*Disclosure – This post is sponsored by Future Health Biobank*
I’ll be completely honest with you, before Future Health Biobank got in touch with me I had no idea about stem cell collection and why it could be so important, not just for Carrie, but for Aria too.
Once I had heard from them I went on to research why I would want to store the stem cells from my baby’s umbilical cord. I was amazed to discover that the stem cells found in cord blood can be used to treat over 85 diseases including cancerous blood disorders such as leukaemia, and genetic blood diseases like Fanconi anaemia.
Obviously I hope that we will never need to access our store of stem cell blood, but it really does give me peace of mind that should we ever find ourselves in that awful position we wouldn’t have to wait and hope for a donor, we would be secure in the knowledge that we had a guaranteed match ready, waiting to go. There is also a 25% chance that it will be a match for Aria, or any future siblings (not that there will be any!).
The stem cell collection was super easy to set up, once I had read and signed the paper work (all via email) they arranged for my kit to be sent out to me and gave me the details of my personal phlebotomist who would call me to get everything set up. My phlebotomist just so happened to call me whilst I was in labour and on my way to the hospital, talk about timing! We arranged for her to come to the hospital along with her emergency kit as mine hadn’t yet arrived. Once we were sure that Carrie was well on her way the phlebotomist made her way to the hospital to collect the stem cells and take my blood samples.

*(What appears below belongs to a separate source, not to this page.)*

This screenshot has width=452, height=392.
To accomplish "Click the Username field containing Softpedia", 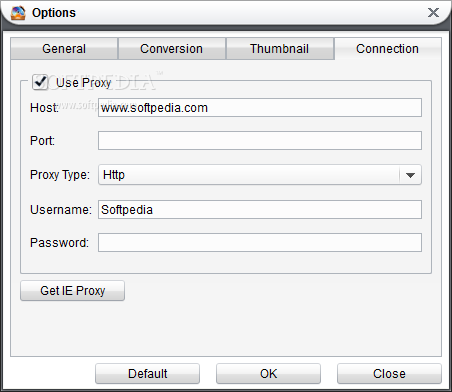I will click(x=260, y=210).
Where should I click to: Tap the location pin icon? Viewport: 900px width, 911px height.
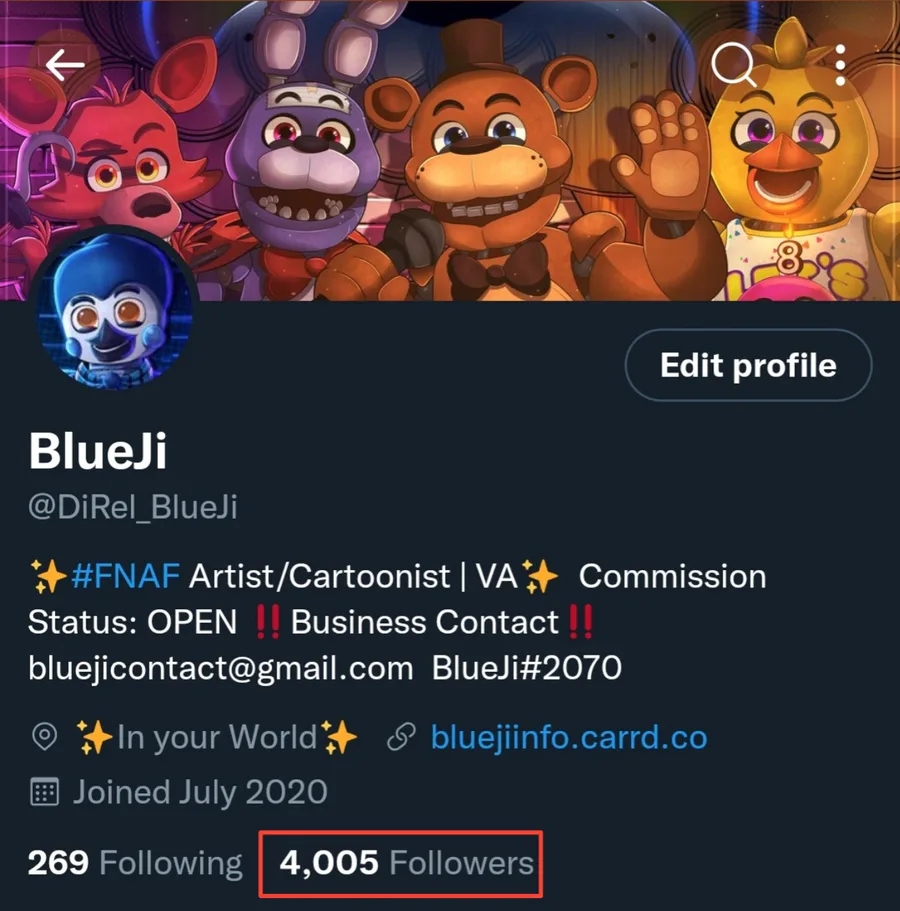45,737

The whole process is simple, once you’ve signed your contract Future Health Biobank send you the collection kit, all you need to do is take it to the hospital and call your phlebotomist to let them know when you are in labour. I signed up to the process just a few days before giving birth and as a result my box hadn’t arrived when I went into labour, but this didn’t matter as I was able to request an emergency kit from my phlebotomist.
The collection didn’t interfere with my birth at all, we were still able to carry out delayed cord clamping and, apart from taking some blood from me, I hardly noticed that the phlebotomist was there. Once the phlebotomist had done what she had to do she placed everything back into the box and made her way. All that was left was for us to text the courier to arrange for collection of the box. The kit needs to be kept at room temperature so storing it isn’t a problem.

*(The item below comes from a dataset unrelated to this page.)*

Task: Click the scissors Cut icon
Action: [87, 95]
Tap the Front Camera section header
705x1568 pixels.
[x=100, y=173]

Ever since Carrie’s stem cells were collected Future Health Biobank have kept us updated via phone and email with the results. We have received confirmation that Carrie’s umbilical cord blood sample has been processed, cryopreserved and stored successfully. Unfortunately Carrie’s cord tissue wasn’t viable, they think that this was due to the fact that there was a knot in her umbilical cord.

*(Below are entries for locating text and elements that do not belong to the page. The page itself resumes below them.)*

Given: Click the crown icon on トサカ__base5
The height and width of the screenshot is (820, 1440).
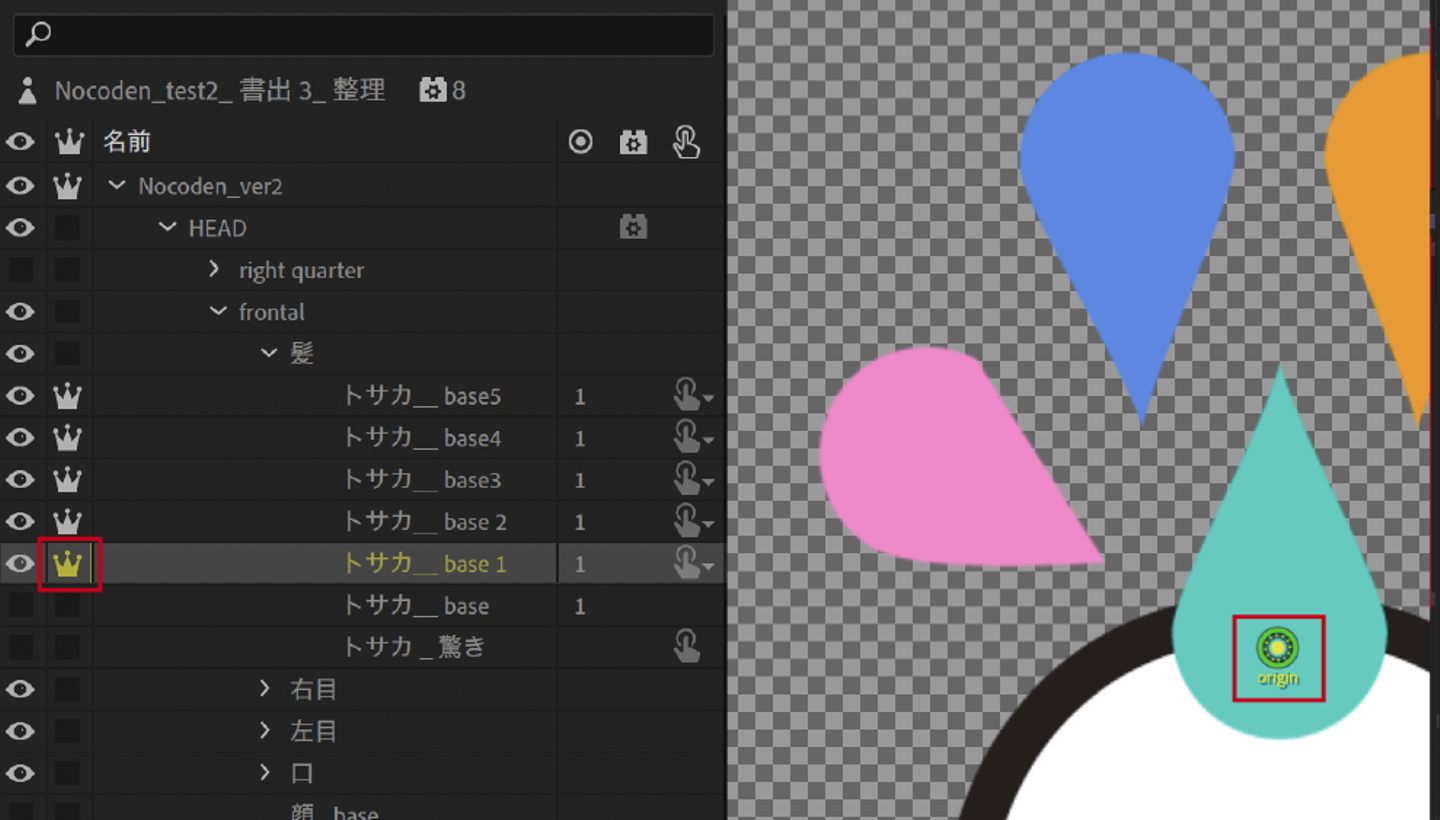Looking at the screenshot, I should tap(67, 396).
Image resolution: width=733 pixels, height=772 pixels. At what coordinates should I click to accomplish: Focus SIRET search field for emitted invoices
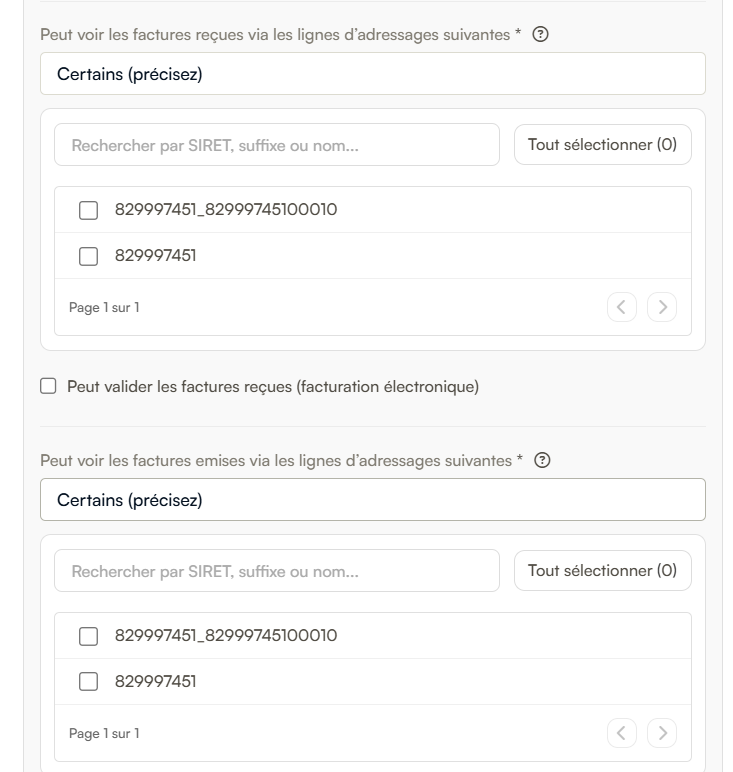tap(277, 571)
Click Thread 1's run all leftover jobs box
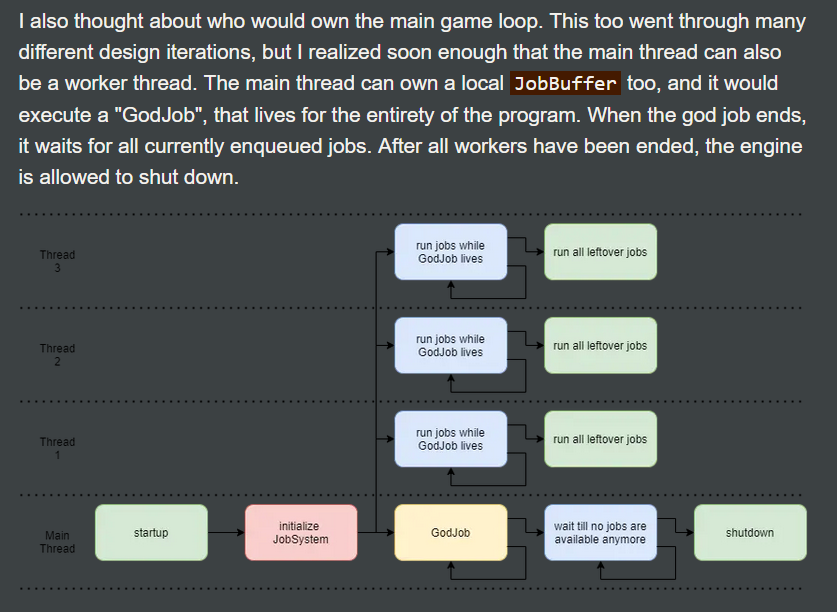Viewport: 837px width, 612px height. pyautogui.click(x=600, y=439)
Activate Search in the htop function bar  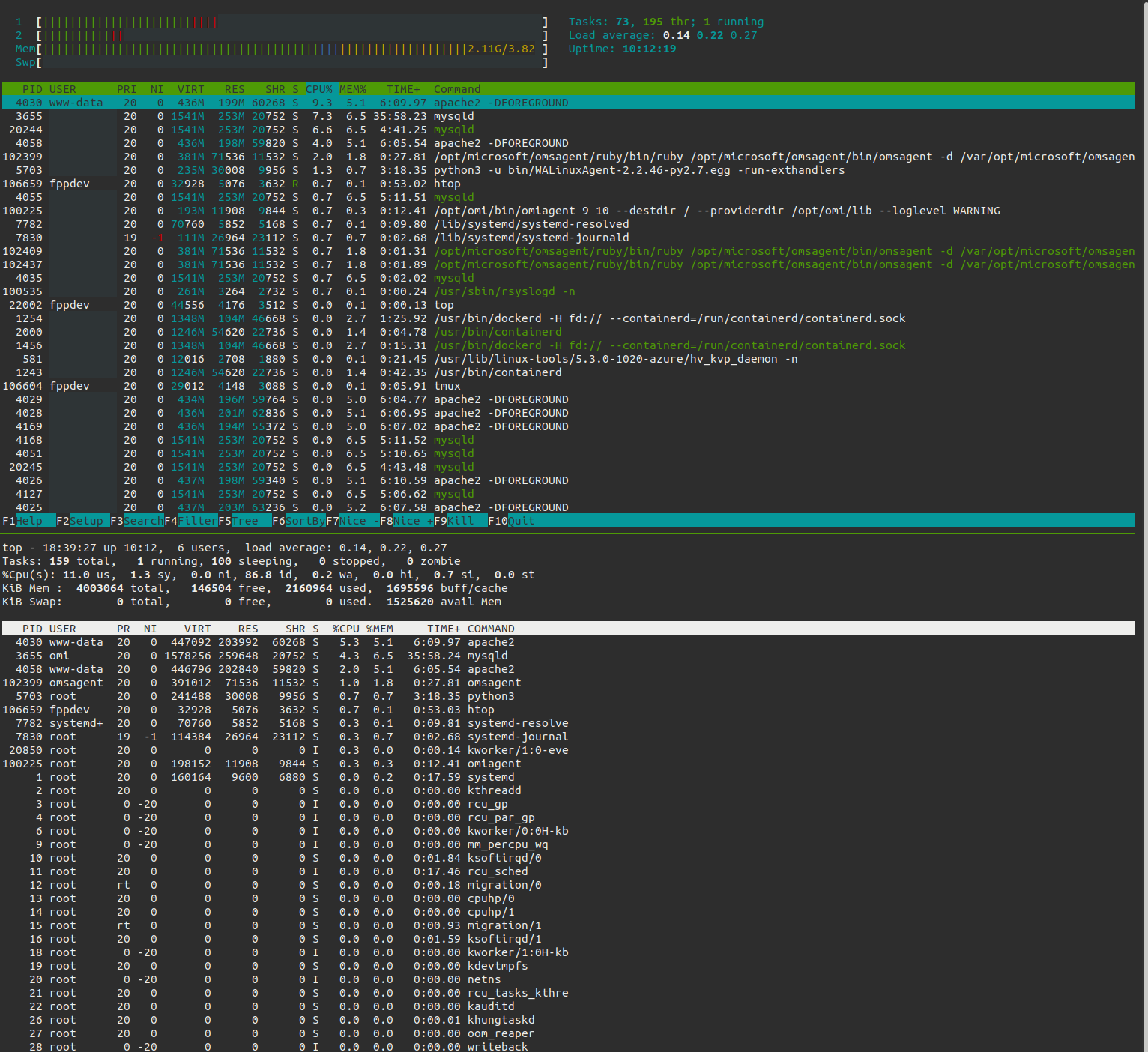point(139,521)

As well as storing the blood they also screened Carrie’s sample for coeliac disease, lactose intolerance, medication-induced deafness and the bitter-taste test; we now know that Carrie has a high risk for developing a gluten intolerance so we will be bringing this up at her six week Doctors appointment.
Knowing that we have made this step to safeguard Carrie, and quite possibly Aria’s, futures is a huge relief to us.